AMENDMENT NO. 1 TO RECEIVABLES FINANCING AGREEMENT
Exhibit 10.1
AMENDMENT NO. 1 TO RECEIVABLES FINANCING AGREEMENT
This AMENDMENT NO. 1 TO RECEIVABLES FINANCING AGREEMENT (this “Amendment”), dated as of January 5, 2016, is by and among VOLT FUNDING CORP. (“Volt Funding”), as borrower (the “Borrower”), the Persons from time to time party hereto as Lenders and LC Participants, PNC BANK, NATIONAL ASSOCIATION (“PNC”), as LC Bank, as an LC Participant, as a Lender and as Administrative Agent, and VOLT INFORMATION SCIENCES, INC. (“Volt”), as initial servicer (the “Servicer”).
BACKGROUND
WHEREAS, the parties hereto entered into the Receivables Financing Agreement as of July 30, 2015 (as amended, restated, supplemented or otherwise modified through the date hereof, the “Receivables Financing Agreement”); and
WHEREAS, the parties hereto wish to amend the Receivables Financing Agreement pursuant to the terms and conditions set forth herein.
NOW, THEREFORE, in consideration of the foregoing and other good and valuable consideration, the receipt and sufficiency of which are hereby acknowledged, the parties hereto hereby agree as follows:
SECTION 1. Definitions. Capitalized terms used but not defined in this Amendment shall have the meanings assigned to them in the Receivables Financing Agreement.
SECTION 2. Amendments to Receivables Financing Agreement. Effective as of the date hereof and subject to the satisfaction of the conditions precedent set forth in Section 3 hereof, the Receivables Financing Agreement is hereby amended as follows:
(a) The definition of “Consolidated EBIT” set forth in Section 1.01 thereof is hereby deleted in its entirety.
(b) The definition of “Consolidated Interest Expense” set forth in Section 1.01 thereof is hereby deleted in its entirety.
(c) The definition of “Interest Coverage Ratio” set forth in Section 1.01 thereof is hereby deleted in its entirety.
(d) The definition of “Minimum Funding Threshold” set forth in Section 1.01 thereof is hereby amended by deleting the phrase “60.00%” and replacing it in its entirety with the phrase “40.00%”.
(e) The definition of “Scheduled Termination Date” set forth in Section 1.01 thereof is hereby amended by deleting the phrase “July 28, 2016” and replacing it in its entirety with the phrase “January 31, 2017”.
(f) Section 8.04 of the Receivables Financing Agreement is hereby deleted in its entirety and replaced with the following:
SECTION 8.04. Financial Covenants.
(a) [Reserved].
(b) Liquidity Level. The Parent and its Subsidiaries on a consolidated basis shall not permit at any time the Liquidity Level to be less than the amount set forth in Schedule IV.

[WRITTEN EXERCISE 1]:
Repeat the part of the amendment starting with "(a) [Reserved]." and going on through "in Schedule IV.".
The entries below come from a different source than the amendment.

[Item-locating records]
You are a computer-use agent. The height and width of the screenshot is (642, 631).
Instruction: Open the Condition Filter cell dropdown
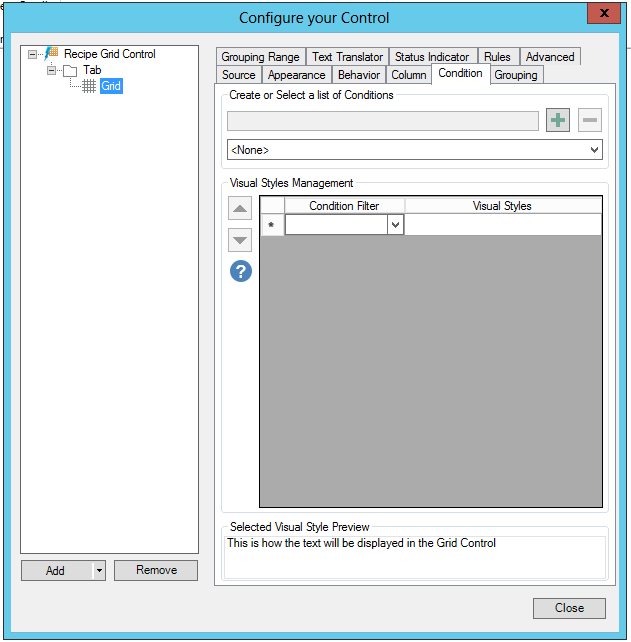[395, 226]
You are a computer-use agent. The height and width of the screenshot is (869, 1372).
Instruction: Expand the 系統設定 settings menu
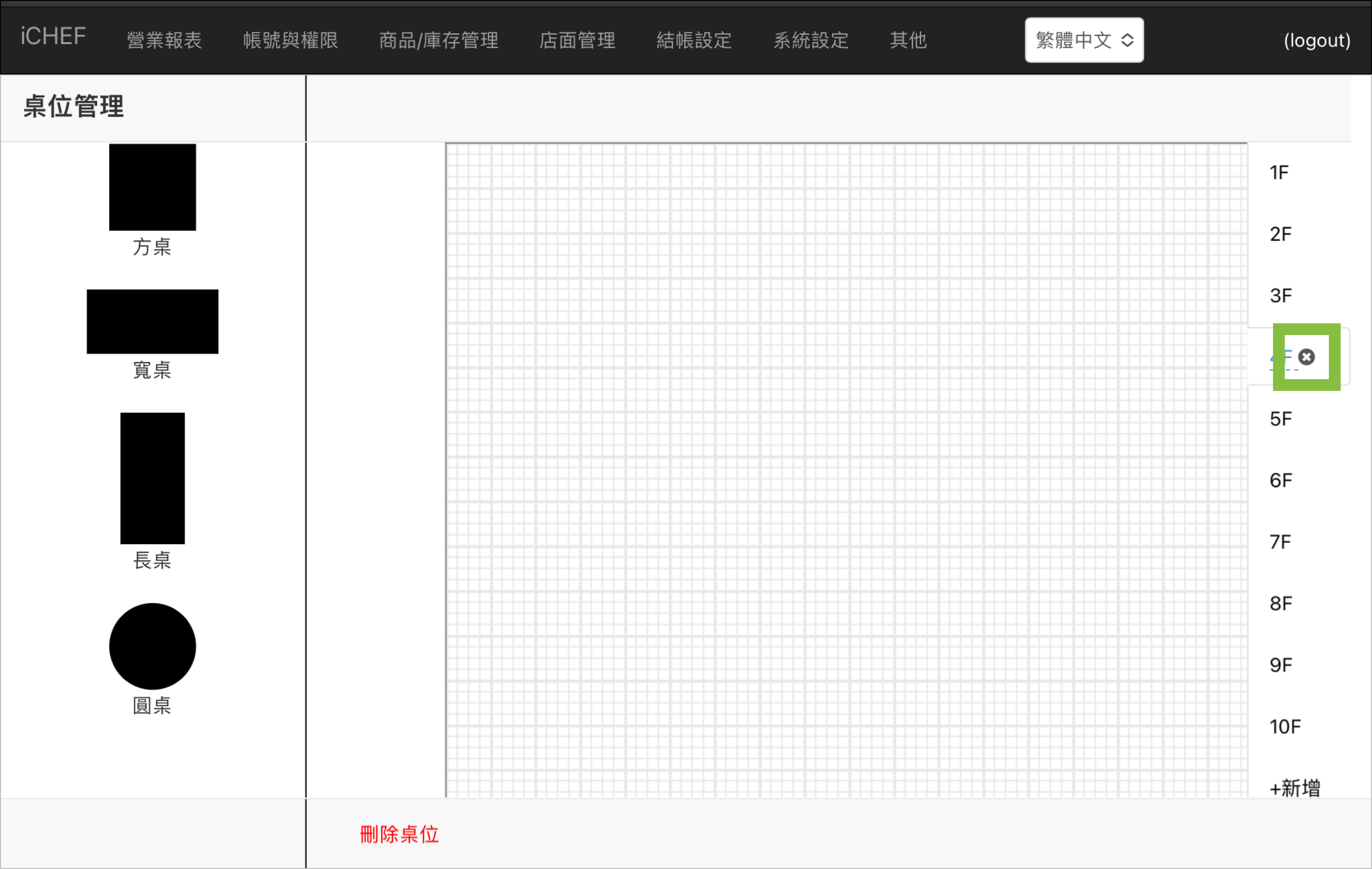tap(811, 41)
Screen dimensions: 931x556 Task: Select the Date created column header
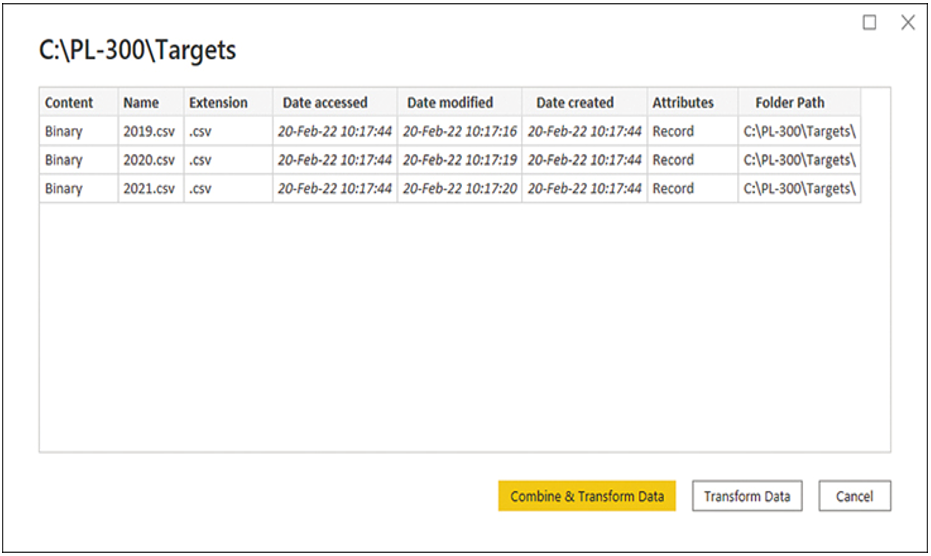coord(584,102)
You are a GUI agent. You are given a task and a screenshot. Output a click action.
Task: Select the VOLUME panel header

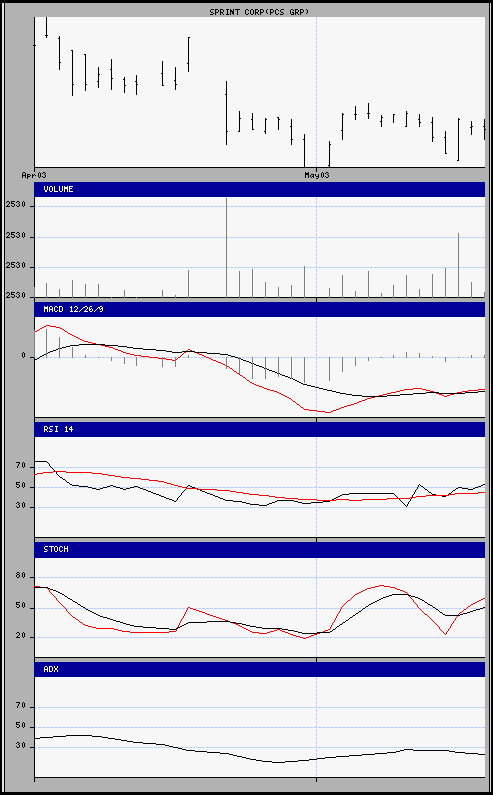(260, 190)
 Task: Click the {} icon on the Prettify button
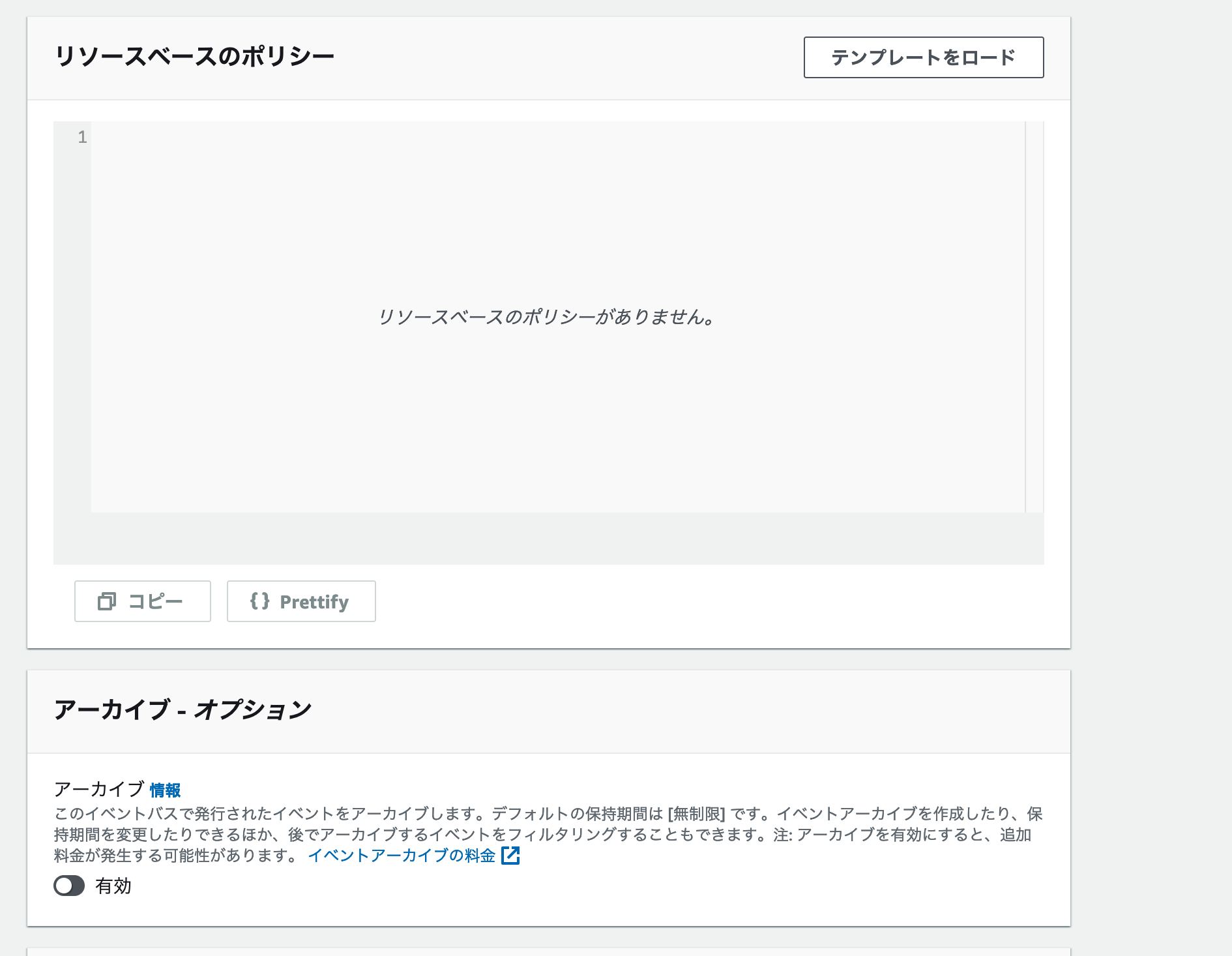261,601
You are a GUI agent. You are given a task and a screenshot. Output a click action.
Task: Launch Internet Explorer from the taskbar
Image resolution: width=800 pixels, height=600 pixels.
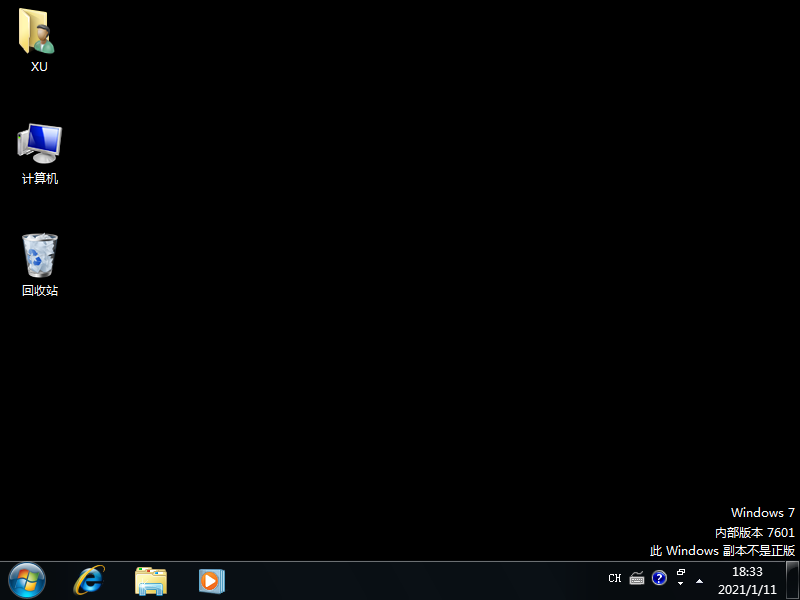coord(89,580)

[WRITTEN EXERCISE 2]:
In the item-locating entries, rewrite only the lines starting with the line with "Task: Click the" and going on through the last line of the entries, with "GUI agent" renamed to "interface agent" and everything else unchanged. Leave out the pictures.

[REPLY 1]:
(a) [Reserved].
(b) Liquidity Level. The Parent and its Subsidiaries on a consolidated basis shall not permit at any time the Liquidity Level to be less than the amount set forth in Schedule IV.

[REPLY 2]:
 Task: Click the {} icon on the Prettify button
261,601
You are a interface agent. You are given a task and a screenshot. Output a click action.
Task: Launch Internet Explorer from the taskbar
Image resolution: width=800 pixels, height=600 pixels.
coord(89,580)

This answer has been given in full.